Ni qué decir de la falta que hace en nuestra sociedad algo de cultura en neurodivergencia y un poquito más de respeto y saber estar. Pero a esta madre, mi amiga del alma a la que tanto quiero, estas frases fueron las que acabaron de hundirla. La culpa por sentir pena, por no tener la suficiente paciencia, por no saber qué necesitaba su hijo, se juntaba con el duelo por la pérdida del hijo que había soñado que sería y nunca llegaría a ser, por las tardes abrazados bajo una manta en invierno mientras veían pelis que jamás llegarían, por los hijos que ya no quería tener para poder atender en condiciones a su pequeño.  Y todo siempre acababa en culpa. ¿Los médicos recomendaban mediación? Culpa, porque no ha sabido ayudarlo suficiente. ¿El niño se alteraba en vacaciones con la pérdida de la rutina? Culpa por no haber sabido anticiparle lo suficiente los cambios o no haber sabido priorizar bien. Y así cada ínfimo paso que daban los tres. 

Y al igual que aquel proceso neurológico para ella apareció sin más, un día, también sin más, apareció en su boca la respuesta, orgullosa y ofendida, a una de esas frases que, quien no tiene más que hacer en la vida que criticar, le dedicó al niño en un parque. Despertó de pronto la leona que se había dormido enterrada en culpa (hacia ella e incluso, aunque le duele admitirlo, hacia él también), y salía rugiendo dispuesta a proteger a su cría ante cualquier ataque, por muy buenas intenciones que tuviera. 

Comenzó terapia ella también, eso le ayudó mucho a canalizar su ansiedad y a gestionar todas aquellas emociones, que eran totalmente lícitas, por muy políticamente incorrectas que fueran. A aceptar su frustración y entender que todo podría ir bien. Sería más duro y costaría más trabajo, pero podrían conseguirlo. Obligó a su entorno a eliminar la palabra “normal” para referirse a personas y así ayudar a acabar con un montón de prejuicios y frases desafortunadas, y empezó a atreverse a volver a hacer cosas con su hijo sin miedo a que se pusiera nervioso en público y los tics que tenía llamasen demasiado la atención. 

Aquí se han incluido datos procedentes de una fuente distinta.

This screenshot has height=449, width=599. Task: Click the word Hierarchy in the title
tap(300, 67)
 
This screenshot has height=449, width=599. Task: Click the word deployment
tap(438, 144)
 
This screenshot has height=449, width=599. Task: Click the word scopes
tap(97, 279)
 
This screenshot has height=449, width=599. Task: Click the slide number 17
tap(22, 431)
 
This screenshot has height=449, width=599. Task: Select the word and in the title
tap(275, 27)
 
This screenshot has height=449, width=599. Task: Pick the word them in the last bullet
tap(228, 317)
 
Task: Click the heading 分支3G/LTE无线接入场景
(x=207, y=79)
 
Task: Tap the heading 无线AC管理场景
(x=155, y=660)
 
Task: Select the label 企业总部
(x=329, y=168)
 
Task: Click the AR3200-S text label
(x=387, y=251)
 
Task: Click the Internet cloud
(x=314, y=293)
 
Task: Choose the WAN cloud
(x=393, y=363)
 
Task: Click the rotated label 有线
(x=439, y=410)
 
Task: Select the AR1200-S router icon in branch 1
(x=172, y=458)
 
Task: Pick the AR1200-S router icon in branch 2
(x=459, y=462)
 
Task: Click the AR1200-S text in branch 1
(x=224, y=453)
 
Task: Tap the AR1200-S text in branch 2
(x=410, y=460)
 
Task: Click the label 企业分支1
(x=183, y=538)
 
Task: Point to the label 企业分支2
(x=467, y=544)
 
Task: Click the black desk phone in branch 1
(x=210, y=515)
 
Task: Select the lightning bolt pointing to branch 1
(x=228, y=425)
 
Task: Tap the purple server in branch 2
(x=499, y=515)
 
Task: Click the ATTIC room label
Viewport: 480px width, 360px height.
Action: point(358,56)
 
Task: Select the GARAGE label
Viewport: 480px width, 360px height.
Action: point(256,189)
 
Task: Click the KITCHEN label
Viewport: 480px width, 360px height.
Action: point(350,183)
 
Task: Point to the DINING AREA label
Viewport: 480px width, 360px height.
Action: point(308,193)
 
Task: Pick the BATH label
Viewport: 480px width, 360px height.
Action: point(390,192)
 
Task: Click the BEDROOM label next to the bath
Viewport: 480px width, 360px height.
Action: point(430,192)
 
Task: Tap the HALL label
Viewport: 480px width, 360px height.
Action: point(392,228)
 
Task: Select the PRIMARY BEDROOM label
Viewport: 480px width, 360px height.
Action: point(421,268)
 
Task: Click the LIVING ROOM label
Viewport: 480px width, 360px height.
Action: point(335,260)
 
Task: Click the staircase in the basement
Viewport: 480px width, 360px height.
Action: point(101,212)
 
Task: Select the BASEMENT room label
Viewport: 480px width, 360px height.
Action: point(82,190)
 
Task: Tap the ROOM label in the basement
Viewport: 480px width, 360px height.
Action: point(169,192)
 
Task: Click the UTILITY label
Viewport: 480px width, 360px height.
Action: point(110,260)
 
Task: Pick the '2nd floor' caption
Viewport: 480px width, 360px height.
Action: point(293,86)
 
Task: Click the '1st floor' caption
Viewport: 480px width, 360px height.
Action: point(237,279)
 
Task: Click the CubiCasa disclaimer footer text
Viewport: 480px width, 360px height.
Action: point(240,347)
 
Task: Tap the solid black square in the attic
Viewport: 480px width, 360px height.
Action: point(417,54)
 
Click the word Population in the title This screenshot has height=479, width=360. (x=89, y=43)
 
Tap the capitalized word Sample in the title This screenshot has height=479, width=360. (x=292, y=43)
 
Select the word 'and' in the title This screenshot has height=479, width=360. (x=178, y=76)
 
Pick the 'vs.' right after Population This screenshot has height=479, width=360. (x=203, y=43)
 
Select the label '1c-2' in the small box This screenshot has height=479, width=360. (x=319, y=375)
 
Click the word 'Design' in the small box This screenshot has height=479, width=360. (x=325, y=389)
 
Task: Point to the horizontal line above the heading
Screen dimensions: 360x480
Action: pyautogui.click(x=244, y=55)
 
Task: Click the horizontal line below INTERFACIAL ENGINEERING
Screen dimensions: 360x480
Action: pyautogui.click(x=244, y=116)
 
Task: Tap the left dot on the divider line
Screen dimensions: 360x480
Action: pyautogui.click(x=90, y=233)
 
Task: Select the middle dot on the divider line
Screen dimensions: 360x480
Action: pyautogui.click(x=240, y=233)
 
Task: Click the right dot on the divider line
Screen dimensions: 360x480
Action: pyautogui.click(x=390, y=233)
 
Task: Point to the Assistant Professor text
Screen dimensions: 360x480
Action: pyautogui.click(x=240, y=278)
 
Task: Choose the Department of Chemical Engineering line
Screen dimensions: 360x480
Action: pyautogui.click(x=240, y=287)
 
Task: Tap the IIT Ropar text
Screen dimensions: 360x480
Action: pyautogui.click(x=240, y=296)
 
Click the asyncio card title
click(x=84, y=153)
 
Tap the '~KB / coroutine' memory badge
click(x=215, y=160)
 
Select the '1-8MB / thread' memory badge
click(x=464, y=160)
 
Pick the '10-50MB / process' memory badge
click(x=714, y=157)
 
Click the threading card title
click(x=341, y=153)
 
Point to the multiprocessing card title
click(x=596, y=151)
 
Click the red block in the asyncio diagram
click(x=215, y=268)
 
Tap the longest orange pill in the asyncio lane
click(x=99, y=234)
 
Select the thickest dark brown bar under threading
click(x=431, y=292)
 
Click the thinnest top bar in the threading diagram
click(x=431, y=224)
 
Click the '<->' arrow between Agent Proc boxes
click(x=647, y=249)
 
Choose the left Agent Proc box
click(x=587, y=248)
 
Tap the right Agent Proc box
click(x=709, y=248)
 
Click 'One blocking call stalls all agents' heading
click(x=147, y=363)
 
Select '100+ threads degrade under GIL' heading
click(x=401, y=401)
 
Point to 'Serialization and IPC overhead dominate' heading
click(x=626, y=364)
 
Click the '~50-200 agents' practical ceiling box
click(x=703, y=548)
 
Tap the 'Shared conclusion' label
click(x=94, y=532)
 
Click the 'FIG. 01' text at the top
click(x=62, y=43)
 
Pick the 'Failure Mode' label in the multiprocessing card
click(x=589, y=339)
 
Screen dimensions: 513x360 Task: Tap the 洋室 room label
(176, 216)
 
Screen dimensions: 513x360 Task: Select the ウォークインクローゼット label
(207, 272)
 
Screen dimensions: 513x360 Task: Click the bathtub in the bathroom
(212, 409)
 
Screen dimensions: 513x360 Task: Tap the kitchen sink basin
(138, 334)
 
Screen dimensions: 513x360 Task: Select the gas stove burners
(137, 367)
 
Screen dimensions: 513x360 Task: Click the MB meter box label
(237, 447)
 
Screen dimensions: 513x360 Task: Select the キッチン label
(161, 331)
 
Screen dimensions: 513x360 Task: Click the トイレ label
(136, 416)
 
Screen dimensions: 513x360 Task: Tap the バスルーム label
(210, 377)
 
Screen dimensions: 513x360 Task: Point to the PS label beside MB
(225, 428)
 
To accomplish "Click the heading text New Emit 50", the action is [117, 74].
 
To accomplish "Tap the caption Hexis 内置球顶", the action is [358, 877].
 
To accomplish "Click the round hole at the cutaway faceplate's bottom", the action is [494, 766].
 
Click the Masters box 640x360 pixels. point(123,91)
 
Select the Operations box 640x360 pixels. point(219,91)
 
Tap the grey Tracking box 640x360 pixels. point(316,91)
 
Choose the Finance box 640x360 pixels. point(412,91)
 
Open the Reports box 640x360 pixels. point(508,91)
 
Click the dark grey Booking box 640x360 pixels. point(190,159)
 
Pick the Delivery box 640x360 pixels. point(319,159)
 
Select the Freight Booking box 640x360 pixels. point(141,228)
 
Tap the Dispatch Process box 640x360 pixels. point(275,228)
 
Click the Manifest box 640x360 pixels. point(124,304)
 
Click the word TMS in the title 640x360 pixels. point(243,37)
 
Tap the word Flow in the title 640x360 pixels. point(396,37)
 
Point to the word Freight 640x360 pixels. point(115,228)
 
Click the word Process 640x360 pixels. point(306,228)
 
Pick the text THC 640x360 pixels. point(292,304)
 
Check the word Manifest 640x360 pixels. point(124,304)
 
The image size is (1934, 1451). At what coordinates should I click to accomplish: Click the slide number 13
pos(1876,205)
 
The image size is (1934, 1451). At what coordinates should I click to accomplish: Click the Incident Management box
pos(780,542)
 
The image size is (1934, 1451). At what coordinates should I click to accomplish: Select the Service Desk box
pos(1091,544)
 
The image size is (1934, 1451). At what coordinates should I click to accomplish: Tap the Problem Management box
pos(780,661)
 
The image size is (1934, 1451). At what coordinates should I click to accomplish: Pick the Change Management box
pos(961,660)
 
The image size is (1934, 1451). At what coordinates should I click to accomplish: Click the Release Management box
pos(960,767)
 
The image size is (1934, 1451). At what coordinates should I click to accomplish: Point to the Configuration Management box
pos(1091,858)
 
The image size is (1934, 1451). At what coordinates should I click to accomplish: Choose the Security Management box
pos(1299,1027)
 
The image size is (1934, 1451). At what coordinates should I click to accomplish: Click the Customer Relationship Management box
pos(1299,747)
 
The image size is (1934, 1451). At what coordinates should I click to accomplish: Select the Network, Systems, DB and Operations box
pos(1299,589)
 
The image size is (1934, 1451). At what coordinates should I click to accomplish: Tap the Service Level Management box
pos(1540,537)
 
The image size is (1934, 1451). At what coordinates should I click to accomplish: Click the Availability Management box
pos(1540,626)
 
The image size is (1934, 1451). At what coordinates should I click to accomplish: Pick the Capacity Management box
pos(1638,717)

Cuando entendió que, aunque su hijo era su prioridad, debía intentar cuidarse ella y ser un poco egoísta a veces para poder estar al 100% cuando su hijo la necesitase, todo empezó a rodar más suave. Ese maldito papel está ahí, esas características que hacen diferente a su hijo también lo están, pero ahora sabe cómo afrontar cada día y donde pedir ayuda cuando lo necesita. 

Yo me siento muy orgullosa de mi amiga y de todo lo que está consiguiendo; más aún ahora, que ayuda a otras familias que se encuentran en su situación, con el proceso de asimilación.